One of the great achievements of the authors’ of this paper is that the ideas they provided in this paper are still used in the UNIX environment exactly as it is or with very minor improvements even after more than 30 years.

Flaws

A few flaws that exist in the paper are outlined below.
1. The authors mention that the early version of the operating system (OS) was written in the assembly language but in 1973, it was rewritten in C. The authors mention that the total size of the new OS was one third more than the older one but they do not comment on the impact of this translation on the performance of the new OS. At that time compilers were not as good as they are today. The un-optimized assembly code generated by the C compiler for the new OS could have severe impacts on its performance as compared to the OS that was actually written in native assembly language.
2. The suggested file system does not maintain any locks visible to the user. This means that multiple users can modify a file at the same time. This can result is a lot of confusion as two users can modify a file at the same time and only the changes made by one of them are saved. Locks should be provided to control the access to a file so that if someone is modifying a file other users are not allowed to modify it. This scheme is quite simple and can prevent loss of data.
3. It is claimed that the directories behave exactly as files. If so, then links to directories should be allowed. Similarly, linking between different file systems’ hierarchies is not allowed. This is also an unnecessary restriction. These features are allowed in modern UNIX Operating Systems. If a disk containing the physical copy of the file is un-mounted, then the links can be quite easily declared dead and there is not need to remove them. When the file system is mounted again, the links can again start pointing to the physical file.

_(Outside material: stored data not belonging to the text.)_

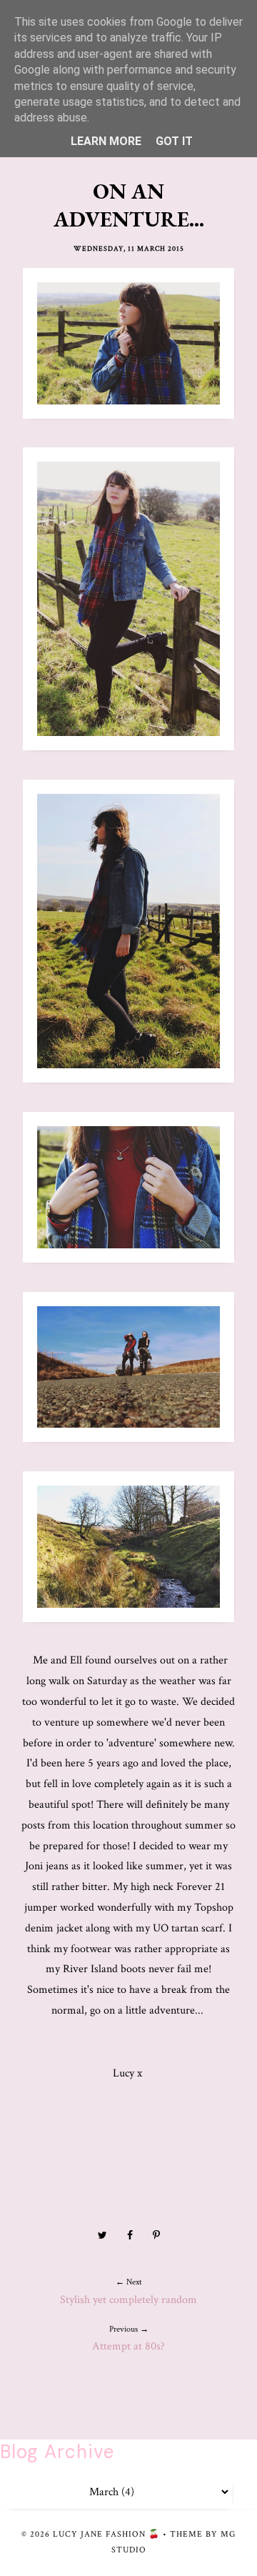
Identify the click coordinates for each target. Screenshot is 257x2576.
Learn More (106, 141)
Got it (174, 141)
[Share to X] (102, 2235)
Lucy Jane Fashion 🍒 (106, 2534)
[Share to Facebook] (130, 2235)
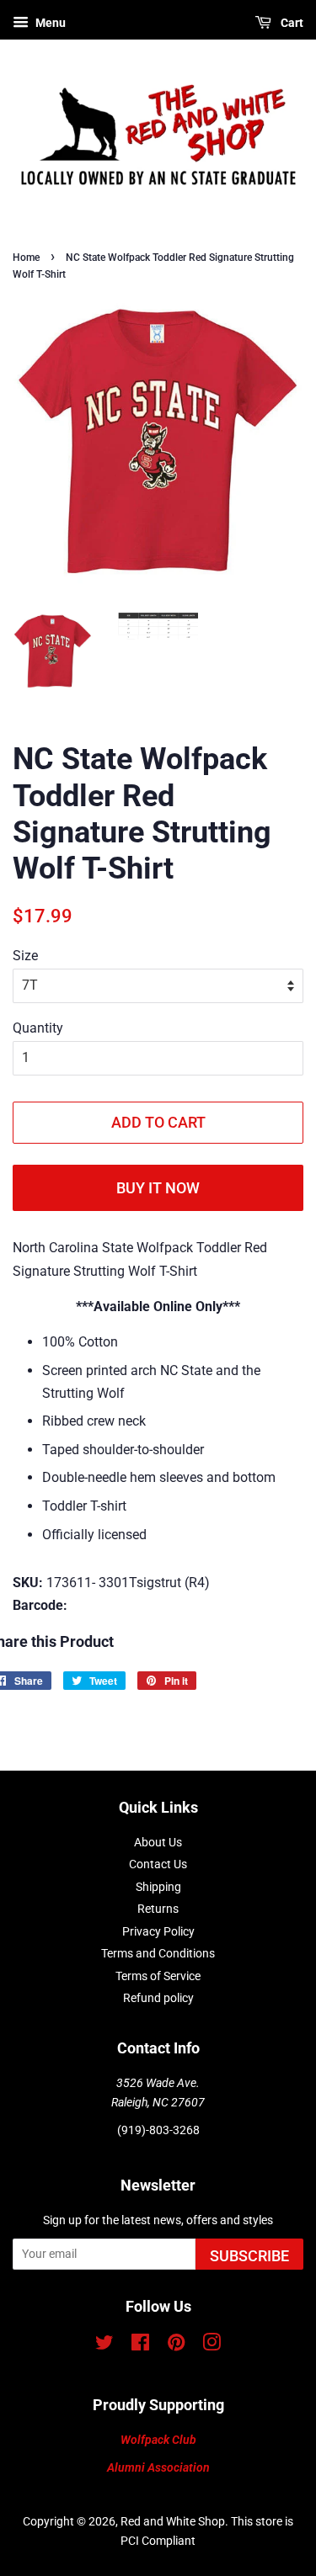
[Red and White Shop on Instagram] (211, 2345)
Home (26, 257)
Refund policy (158, 1998)
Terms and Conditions (158, 1953)
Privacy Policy (158, 1931)
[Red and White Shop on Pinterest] (176, 2345)
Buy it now (158, 1188)
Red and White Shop (173, 2521)
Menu (49, 22)
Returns (158, 1908)
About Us (158, 1842)
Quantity (38, 1028)
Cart (290, 22)
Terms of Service (158, 1976)
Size (25, 956)
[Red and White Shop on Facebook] (140, 2345)
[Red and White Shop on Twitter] (104, 2345)
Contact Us (158, 1864)
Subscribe (249, 2256)
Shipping (158, 1886)
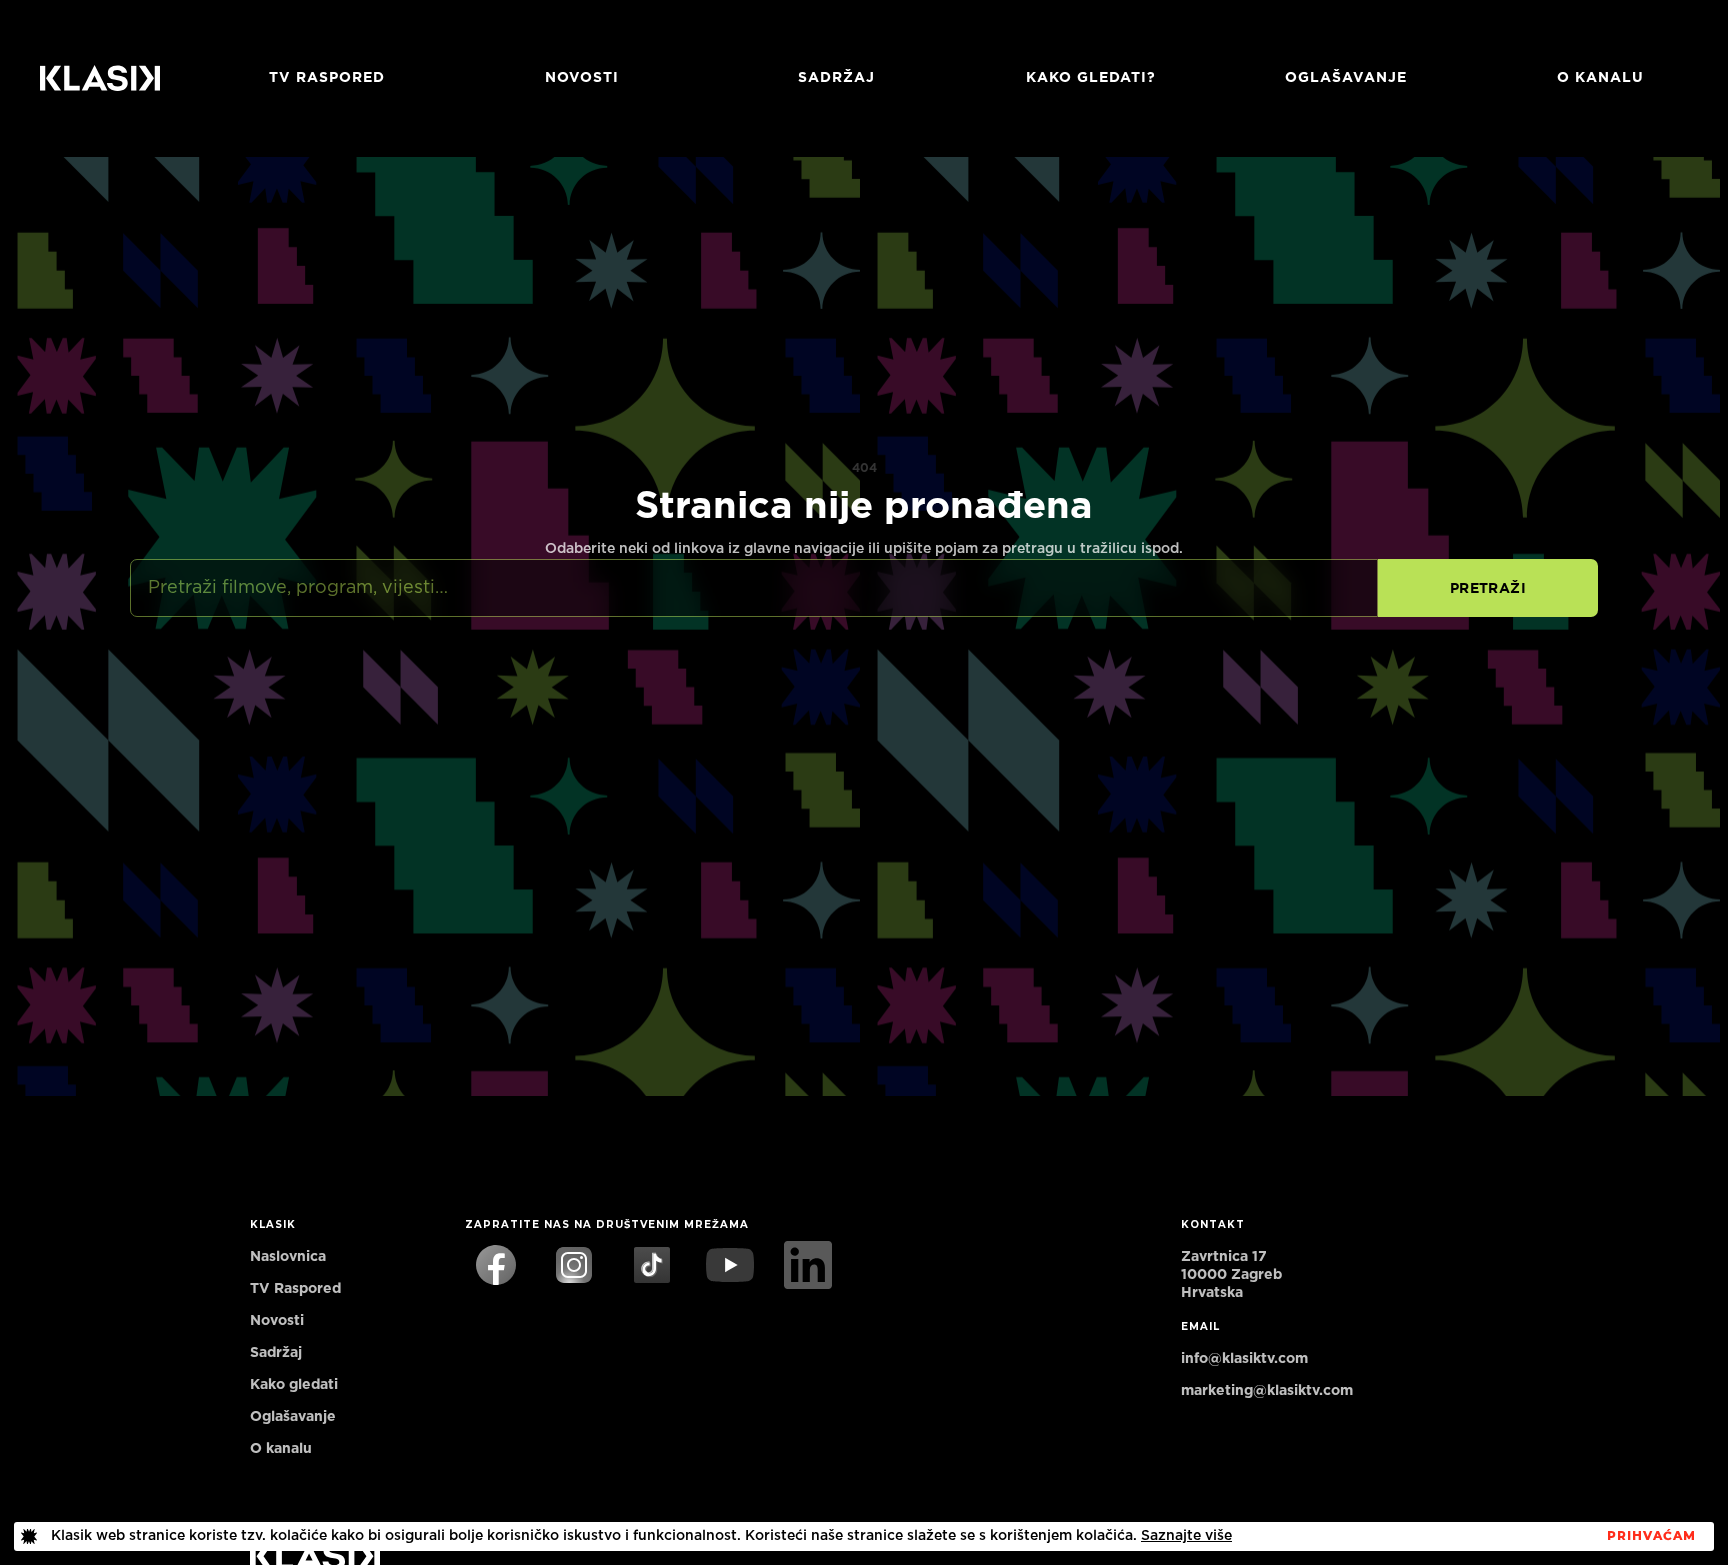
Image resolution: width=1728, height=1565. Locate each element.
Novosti (582, 78)
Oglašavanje (1346, 78)
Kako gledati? (1091, 78)
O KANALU (1600, 78)
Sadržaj (836, 78)
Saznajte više (1186, 1536)
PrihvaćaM (1651, 1536)
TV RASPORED (327, 78)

This paper introduces fourth version of Unix system by describing key aspects and implementation of Unix system especially focusing on a design and implementation of file system and a user command interface.
Unix is an operating system which is very compact and still holding important features such as multi-user support and interactiveness by simple & well-organized file system, process management, and user interface. Readability is another key of Unix system because Unix is written in C language comparing to other operating systems written in assembly language.

Initial purpose of developing Unix was creating an operating system for PDP-7 so that they could use PDP-7 more practically because powerful computers with Operating Systems such as Multics were widely used and not PDP-7 around that time. Writing a readable and compact operating system resulted in solved the problem of not only the space efficiency but an understandability and a developability of the system.

Some of the key aspects are adopted from other systems and are not innovative, but a major contribution of this paper is that this compact and powerful operating system Unix showed the possibility of utilizing small computers and suggesting a key aspects to build the system. Also, the fact that the system was written in C language openly accelerated developing the system and demonstrated the benefit and power of open source system and encouraged other programmers in the world.

The way of managing inter process communication seems to have a big problem. According to the paper, inter process communications in Unix are done by pipe and pipe can be established only between two processes which has same parent. This restricts some application to application communication and might have been a bottle neck of developing such programs. Nowadays we have “socket” that can cover that problem.
Since Unix is working on a single mini-computer, there is only a limited resource for multiple users. If there are a larger number of users in a domain than the system can manage, they will need to use separate systems and this seems to be violating the main concept of multi-user system so that a number of users can share the resources and data. It might have been more interesting if the author considered a possibility of communication between multiple systems to create a large one system for scalability.